PROVIDED TEXT.
::::
Relations between Turkey and the European Union are at an all-time low says Laura Batalla Adam, the Secretary General of the European Parliament’s Friends of Turkey Group. This statement follows the recent non-binding resolution calling for the temporary freezing of accession talks which was passed in the European Parliament on November 24th with an overwhelming majority by 479 Members. The vote came as a reaction to Turkey’s handling of its internal affairs including efforts to remove the Gülen movement’s presence from its security, judicial and other state structures. The EU’s policy towards Turkey at this stage is one of cautious confrontation. 

At present, EU-Turkey relations rest on the Joint Action Plan to address the refugee-migrant crisis affecting Europe.  The plan was agreed in November 2015, when Turkey accepted the EU’s offer of visa liberalisation for the Schengen area, financial assistance and accelerated EU accession in return for stemming westward refugee and migrant flows. In March, a one-in-one-out system was also developed as a practical part of the plan through which one refugee in Greece would be re-admitted to Turkey in exchange for Turkey sending another to the EU. It is the third of the EU’s promises that MEPs took issue with recently.  

The caution in the European Parliament’s move is clear. As Ms Batalla Adam explains for example, if the EU was to act on this vote, freezing talks would be different to suspending them, as suspension has legal implications that freezing does not. Suspension would require application of Article 5 of the 2005 negotiating framework which both Turkey and the EU had agreed at the start of the process. Initiating this article would require the European Commission to recommend that talks be suspended which would in turn be voted on by the European Council. Freezing negotiations temporarily however does not require these formalities and is therefore far less decisive; moreover the EU is under no legal obligation to carry out the resolution. The caution surrounding this move is reflected in the language used by MEPs as reported by the European Parliament’s website. Members stated for instance that Turkey remains “an important partner of the EU” that should remain anchored to it. 

While Austrian law-makers have called for suspension, other EU leaders such as German Foreign Minister Frank-Walter Steinmeier have echoed the caution of the resolution despite disagreeing with its prescriptions. Though criticising Turkey for the same reasons as those MEPs and referring to any re-introduction of the death penalty as a red line for EU membership, he also emphasised the importance of strong relations and recommended that dialogue be kept open. In short, the EU’s approach is by and large cautiously confrontational. 

This comes with the knowledge in Berlin and Brussels that co-operation with Ankara is imperative for any measures to address the refugee-migrant crisis effectively. If this situation persists however, the vital relationship between both parties could face further damage in future.
::::
INFORMATION SUPPLIED.
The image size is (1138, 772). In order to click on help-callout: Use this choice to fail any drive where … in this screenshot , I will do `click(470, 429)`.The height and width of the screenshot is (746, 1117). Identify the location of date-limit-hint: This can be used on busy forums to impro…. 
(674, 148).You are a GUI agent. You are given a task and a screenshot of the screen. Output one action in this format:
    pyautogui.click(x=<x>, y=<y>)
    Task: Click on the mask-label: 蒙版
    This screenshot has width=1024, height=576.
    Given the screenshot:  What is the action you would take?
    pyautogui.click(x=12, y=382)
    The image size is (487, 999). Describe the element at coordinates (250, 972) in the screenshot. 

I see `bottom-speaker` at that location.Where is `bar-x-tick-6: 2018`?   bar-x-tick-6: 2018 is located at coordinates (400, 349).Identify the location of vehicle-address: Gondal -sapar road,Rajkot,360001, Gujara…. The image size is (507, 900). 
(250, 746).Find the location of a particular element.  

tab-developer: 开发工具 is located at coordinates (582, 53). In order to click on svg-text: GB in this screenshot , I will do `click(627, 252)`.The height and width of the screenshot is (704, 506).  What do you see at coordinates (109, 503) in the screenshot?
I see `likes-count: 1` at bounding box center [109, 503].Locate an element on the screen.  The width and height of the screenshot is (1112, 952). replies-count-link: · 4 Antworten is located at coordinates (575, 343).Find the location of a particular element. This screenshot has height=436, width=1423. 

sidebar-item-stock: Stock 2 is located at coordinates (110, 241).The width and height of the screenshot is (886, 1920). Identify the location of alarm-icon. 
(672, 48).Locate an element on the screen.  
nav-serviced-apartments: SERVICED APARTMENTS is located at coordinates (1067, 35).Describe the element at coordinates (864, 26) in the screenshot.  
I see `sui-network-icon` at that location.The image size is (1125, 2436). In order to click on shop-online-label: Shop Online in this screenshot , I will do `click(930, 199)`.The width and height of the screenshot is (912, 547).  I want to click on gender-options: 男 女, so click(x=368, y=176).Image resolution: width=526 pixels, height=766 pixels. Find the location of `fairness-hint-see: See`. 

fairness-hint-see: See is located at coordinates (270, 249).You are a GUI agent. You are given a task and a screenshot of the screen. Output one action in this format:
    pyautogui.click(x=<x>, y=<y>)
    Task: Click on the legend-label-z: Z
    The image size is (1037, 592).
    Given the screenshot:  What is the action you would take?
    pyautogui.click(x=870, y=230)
::::
HOW TO COMPLETE THIS TASK. Continue the article on relations between Turkey and the European Union from its last sentence, adding the next paragraph or two.

RESPONSE AREA.
Indeed for all these cautiously worded and orchestrated statements, relations between the two sides have the potential to grow worse still.  As anti-status quo sentiments continue to grow throughout Europe and beyond, including the referendum in Hungary which resulted in an over 90% vote against accepting any EU refugee-migrant quotas, and the recent electoral successes of Germany’s anti-mass migration Alternative für Deutschland (AfD) in recent state parliament elections, changing political dynamics within the EU could also be detrimental to EU-Turkey co-operation in the future.  When considering that the AfD is likely to enter the Bundestag in national elections next year, such changes within the EU’s leading member-state could also further undermine relations with Turkey. Even if the party does not participate in a coalition government, any role it might play in opposition could still exert pressure on Mrs Merkel’s own Christian Democratic Union by challenging it for the right-wing vote and possibly swinging Germany’s policy orientation from within the Bundestag. Such moves would not be without roots in the AfD’s policy outlook as it categorically rejects Turkish EU membership, and has made this a condition for participation in any German coalition government.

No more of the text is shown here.